**Aim of the exercise**
Find the line holding "Datenschutzerklärung (581, 1689)" in the entries below. Give it again exactly, along with every line after it up to and including the line holding "Shop (66, 1294)".

Screenshot grounding data
┄┄┄┄┄┄┄┄┄┄┄┄┄┄┄┄┄┄┄┄
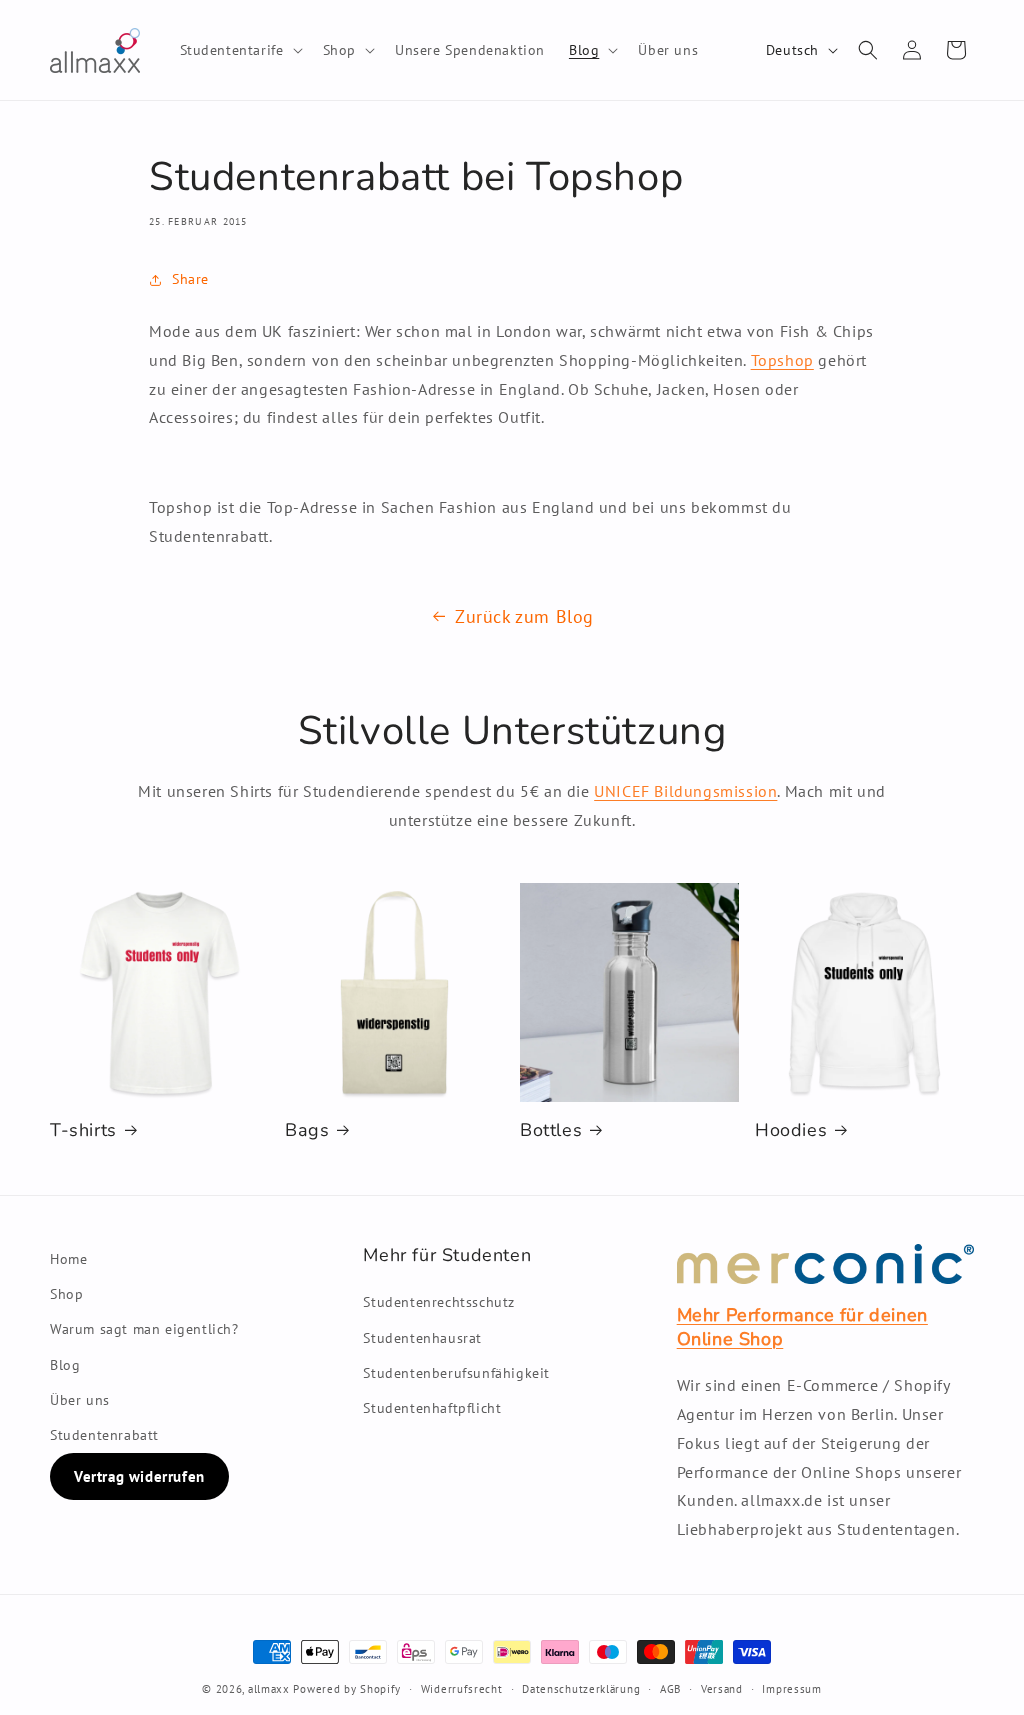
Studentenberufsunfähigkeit (456, 1373)
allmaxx (269, 1689)
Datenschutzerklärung (581, 1689)
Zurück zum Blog (524, 616)
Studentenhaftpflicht (432, 1408)
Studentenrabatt (104, 1435)
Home (68, 1259)
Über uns (80, 1400)
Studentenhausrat (422, 1338)
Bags (307, 1130)
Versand (722, 1689)
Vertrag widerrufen (139, 1476)
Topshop (782, 360)
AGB (670, 1689)
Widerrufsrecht (462, 1689)
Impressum (791, 1689)
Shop (66, 1294)
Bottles (551, 1130)
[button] (239, 50)
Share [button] (190, 279)
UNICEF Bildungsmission (685, 791)
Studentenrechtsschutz (439, 1302)
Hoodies (791, 1130)
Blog (65, 1365)
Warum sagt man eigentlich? (144, 1329)
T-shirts (83, 1130)
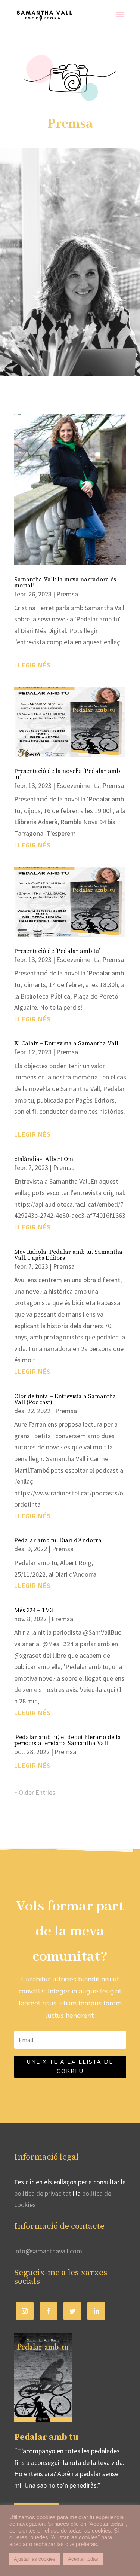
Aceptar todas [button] (83, 2559)
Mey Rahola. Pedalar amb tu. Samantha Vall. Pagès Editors (68, 1255)
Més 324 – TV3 (33, 1610)
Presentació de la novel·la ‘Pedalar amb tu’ (67, 774)
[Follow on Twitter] (72, 2311)
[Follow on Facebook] (48, 2311)
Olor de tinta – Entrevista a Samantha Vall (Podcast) (65, 1399)
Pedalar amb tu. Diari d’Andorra (58, 1540)
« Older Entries (34, 1792)
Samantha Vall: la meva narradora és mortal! (65, 582)
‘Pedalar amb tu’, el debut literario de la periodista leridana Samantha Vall (67, 1740)
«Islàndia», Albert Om (43, 1159)
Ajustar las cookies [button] (34, 2559)
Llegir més (32, 665)
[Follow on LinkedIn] (96, 2311)
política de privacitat (42, 2193)
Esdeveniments (77, 785)
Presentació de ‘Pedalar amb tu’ (57, 951)
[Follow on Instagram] (25, 2311)
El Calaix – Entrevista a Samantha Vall (66, 1043)
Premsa (67, 594)
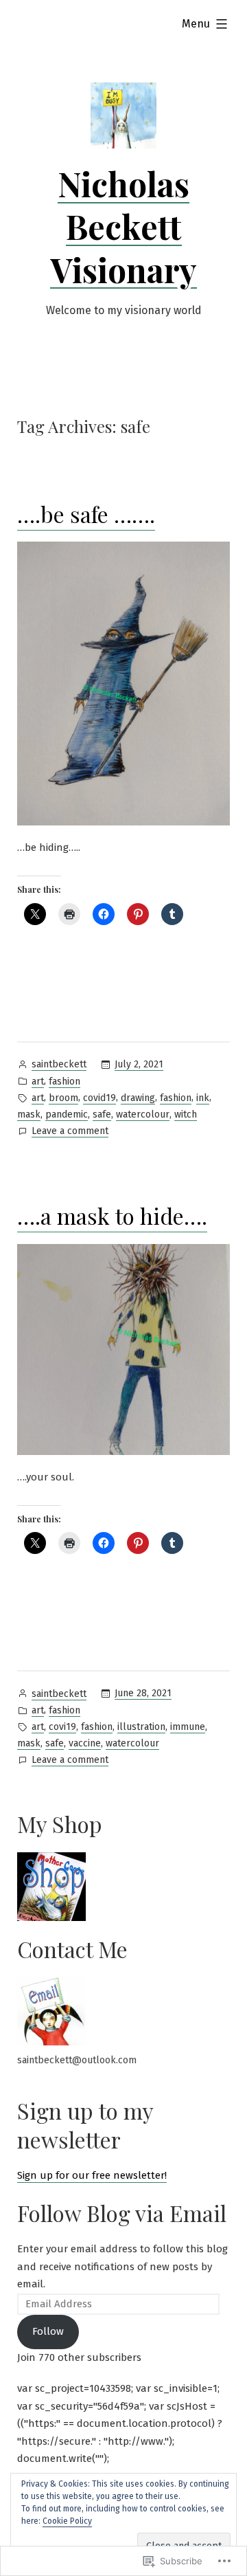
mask (28, 1114)
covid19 (99, 1098)
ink (202, 1098)
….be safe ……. (86, 514)
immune (187, 1727)
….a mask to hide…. (112, 1215)
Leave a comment (70, 1132)
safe (102, 1114)
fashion (64, 1081)
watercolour (142, 1114)
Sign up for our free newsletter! (92, 2175)
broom (63, 1098)
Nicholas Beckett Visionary (123, 226)
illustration (141, 1727)
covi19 (62, 1727)
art (38, 1081)
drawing (138, 1098)
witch (185, 1114)
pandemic (66, 1114)
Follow (48, 2331)
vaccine (85, 1743)
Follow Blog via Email (121, 2213)
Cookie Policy (67, 2521)
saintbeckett (59, 1064)
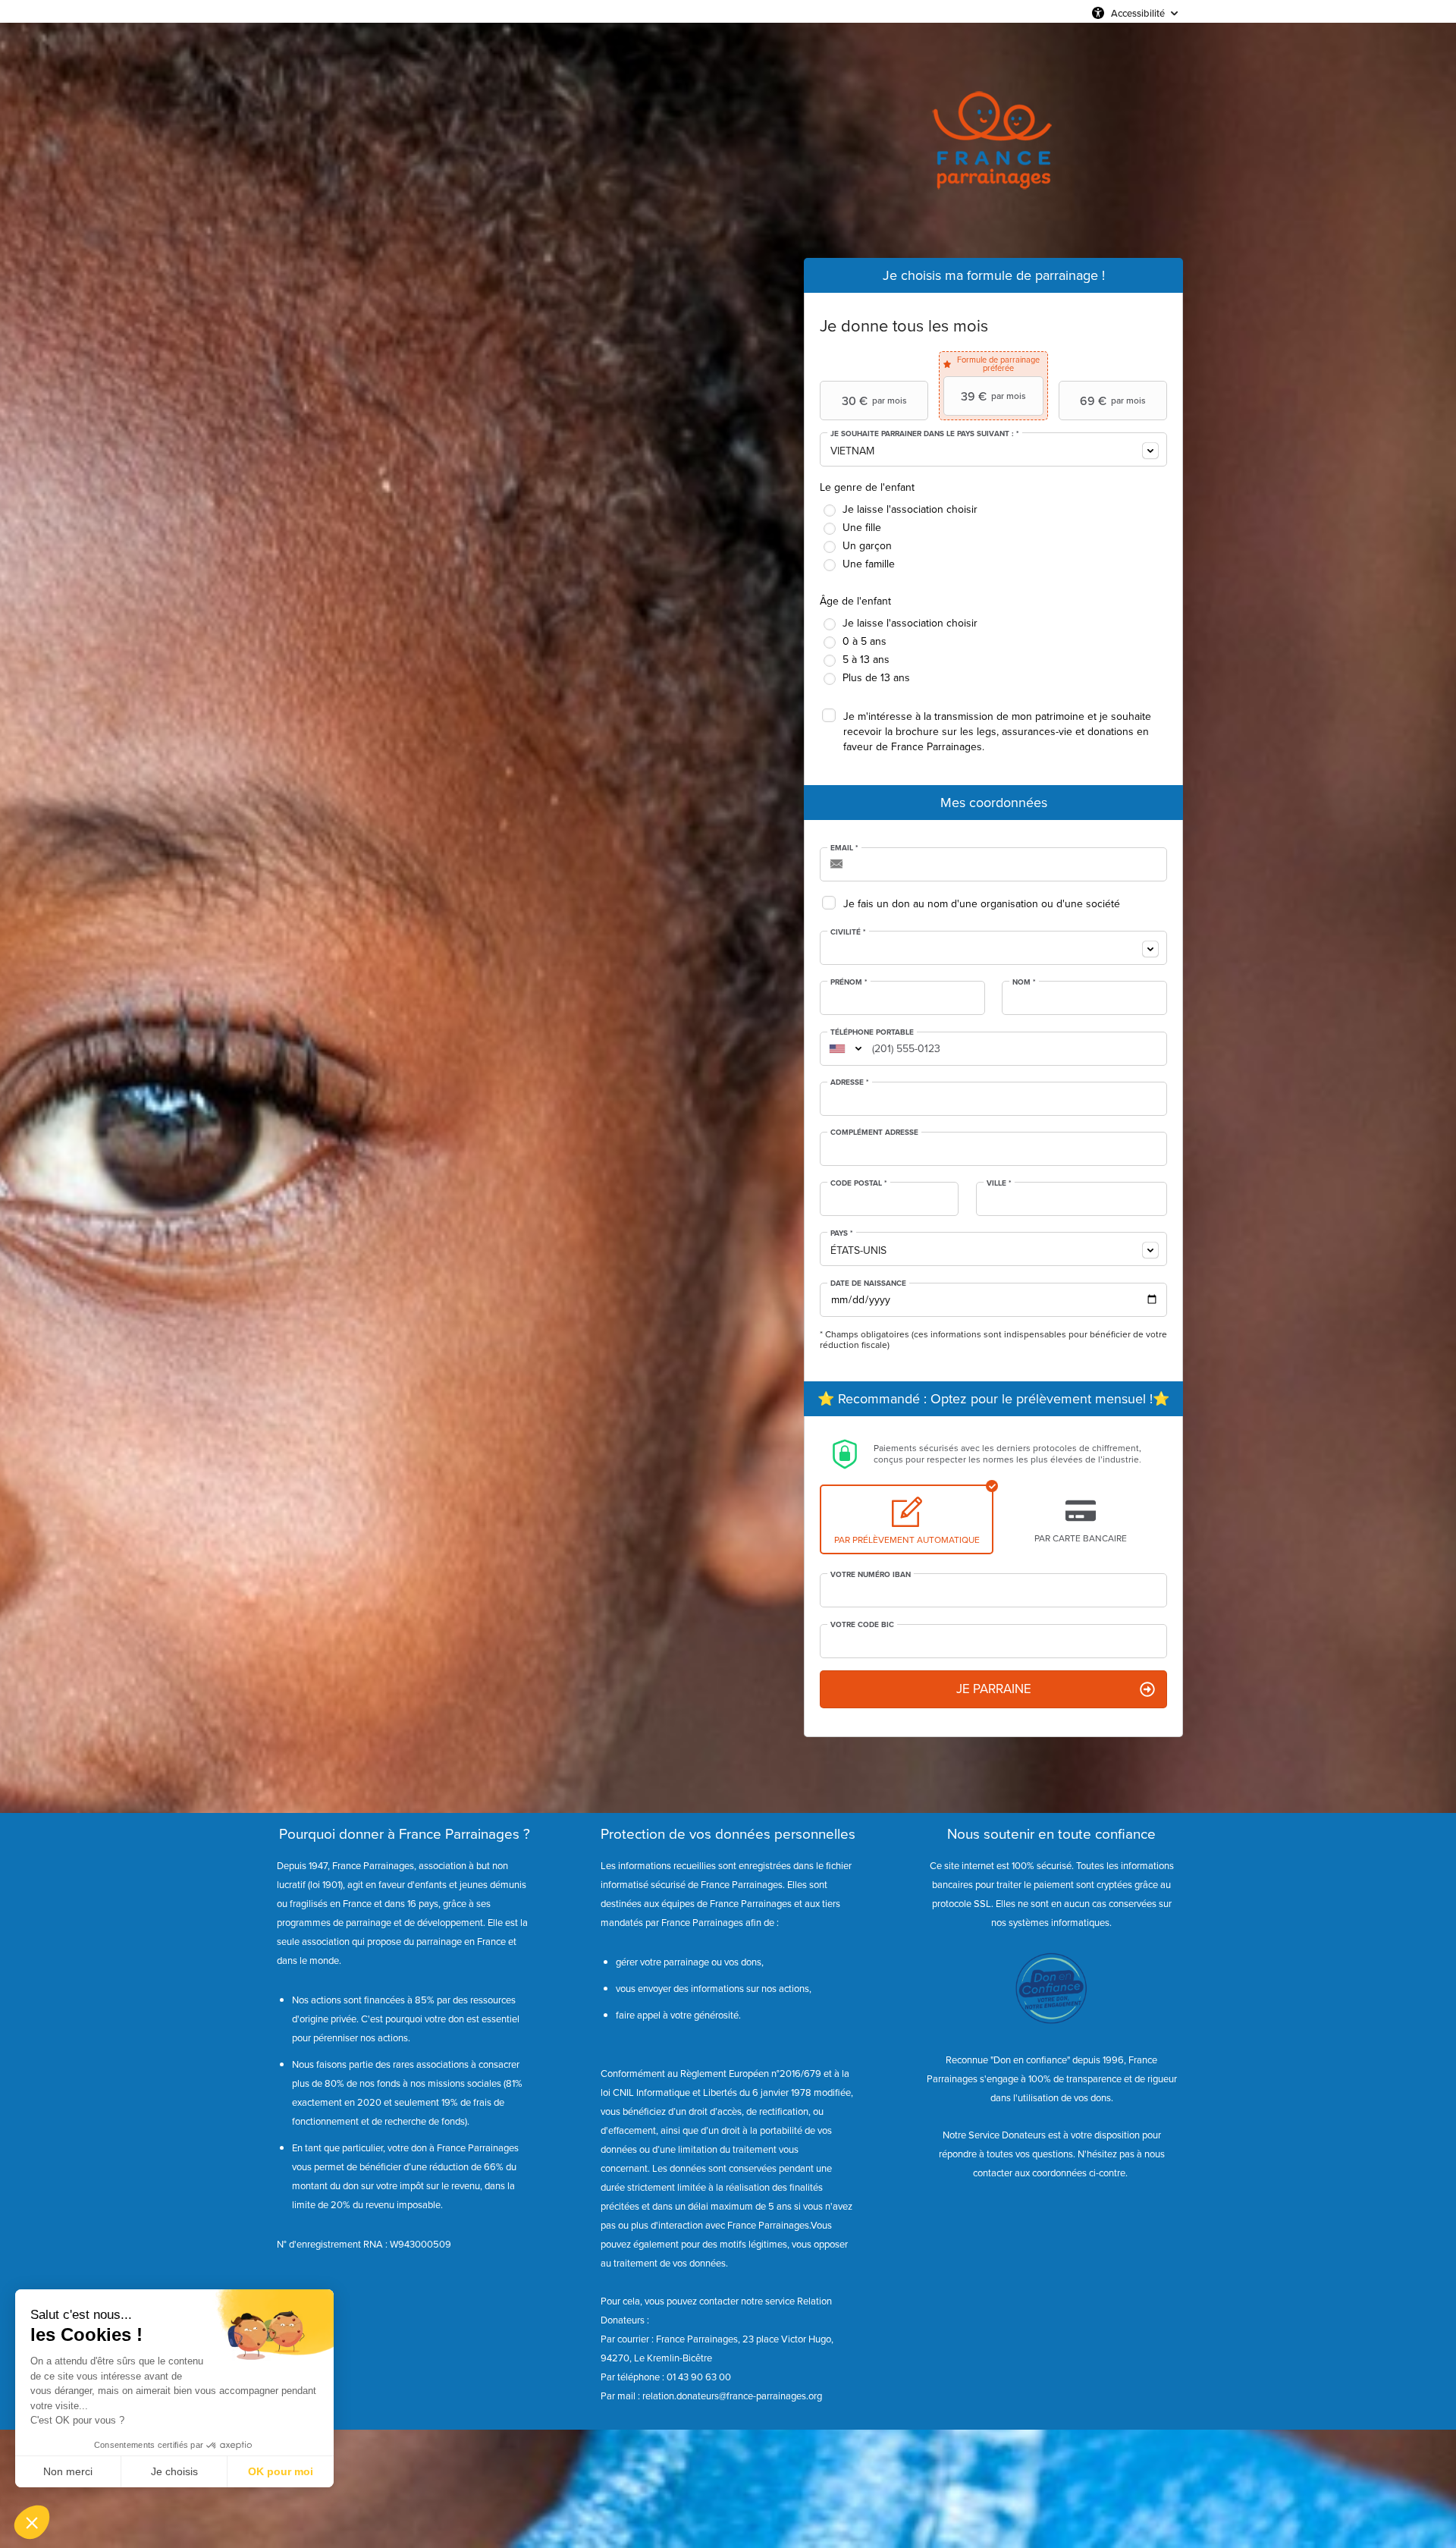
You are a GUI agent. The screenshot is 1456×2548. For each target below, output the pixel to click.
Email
┄┄┄┄┄┄┄┄┄┄┄┄┄┄┄┄┄┄┄┄
**Answer section**
Datenschutzerklärung (581, 1689)
Zurück zum Blog (524, 616)
Studentenhaftpflicht (432, 1408)
Studentenrabatt (104, 1435)
Home (68, 1259)
Über uns (80, 1400)
Studentenhausrat (422, 1338)
Bags (307, 1130)
Versand (722, 1689)
Vertrag widerrufen (139, 1476)
Topshop (782, 360)
AGB (670, 1689)
Widerrufsrecht (462, 1689)
Impressum (791, 1689)
Shop (66, 1294)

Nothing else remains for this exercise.